“I only know slow rapping over soul samples”
SIX months on from their last visit Manchester’s hip hop soul duo Children of Zeus returned to Cardiff for the penultimate date of their headline UK tour.
Debut album Travel Light was released just weeks after that previous Cardiff show but the pair have been making music together for more than 10 years. The 13 track ‘EP’ The Story So Far was essentially a ‘best of’ compilation from MC Konny Kon and the super soulful Tyler Daley before they had even officially released an LP.
The June show was as part of the Festival of Voice at the Wales Millennium Centre. But this Thursday, December 6 gig was just a few hundred yards away at Portland House, a former banking hall on Bute Street.
Their music, inspired by the best of 90s rnb and hip hop as well as the British soul scene, is from and for the streets but that’s not to say Daley’s deeply soulful voice and Kon’s verses aren’t deserving of a grand stage and they found it in the grade II listed building with large marble pillars in the classical style.

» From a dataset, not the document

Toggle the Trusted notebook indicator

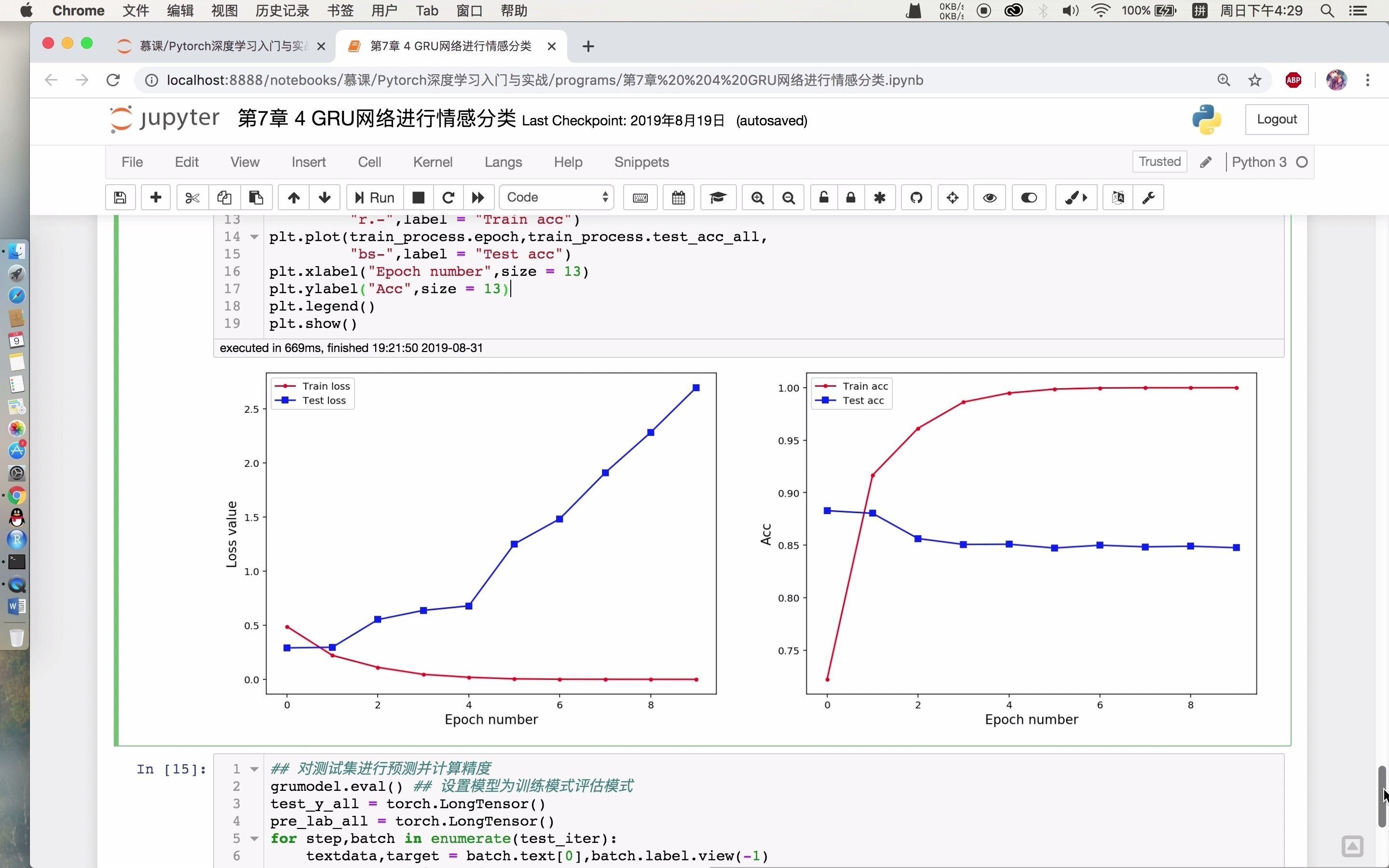coord(1159,162)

The album title is a nod to their journey from the underground but Travel Light is a continuation of the sound the pair have crafted using classic soul cuts and this one hour five-minute performance contained longstanding favourites alongside tracks from the official debut LP.
Perhaps their style was best summed up with how they followed Slow Down with Hoodman 2 Manhood, that included a nod to hip hop legend Biggie Smalls, and Daddy’s Car – their ode to the musical inspiration and knowledge gained from riding in their fathers’ cars. The song is another acknowledgement of their musical journey. Kon rapped “Don’t ask me why I love this journey more than we actually arrive,” suggesting the pair have always found pleasure on the road to the success they are now experiencing.
The show finished with their take on the Sam Cooke classic A Change is Gonna Come. “I was born in Manchester on a cold summer’s day…”, pined Daley over the seminal dancehall Sleng Teng riddim demonstrating how crucial reggae is to their sound and British Black music in general.
Children of Zeus describe their songs as “soul music for blunt heads” and if you were looking for an easy description for support act Esther and her band, consisting of drum, bass and keys, it would probably be, ‘music to smoke to’.
The Cardiff singer’s floaty vocals drifted over the mostly down tempo tracks from her band who showed jazz and funk influences so it shouldn’t have come as a surprise when Esther revealed all their songs are produced by local hip hop beatminers Darkhouse Family.
“It’s like our second ever gig as a band,” admitted Esther towards the end of their 20 minute set, which perhaps explained why they were the first act up. Esther and band had drawn a steady crowd and pulled attention towards the stage but that appeared lost in the hour and 10 minutes, which included a DJ set from Darkhouse, between them leaving and the headliners’ arrival.
It was easy to hear the influence between Darkhouse and the songs produced for Esther (left) from their DJ set but the long break between live acts, five minutes more than Children of Zeus’ performance, meant the crowd’s focus appeared to stray from the stage. The producers appearing as an introduction to the artist appears to have much more potential.
It would have also been good to have seen more people in the large hall, not just for the support acts, but the headliners. Portland House, which is only occasionally used as a live music venue, has a capacity for 800 and while there were probably more people present than could have been accommodated at many clubs in Cardiff there was plenty of room inside meaning lots lost their chance to see one of the best acts in Britain at the moment.
Children of Zeus continue their travels in Australia and New Zealand in the new year but a third Cardiff show in 12 months would be a must see for me and I think everyone else present last Thursday.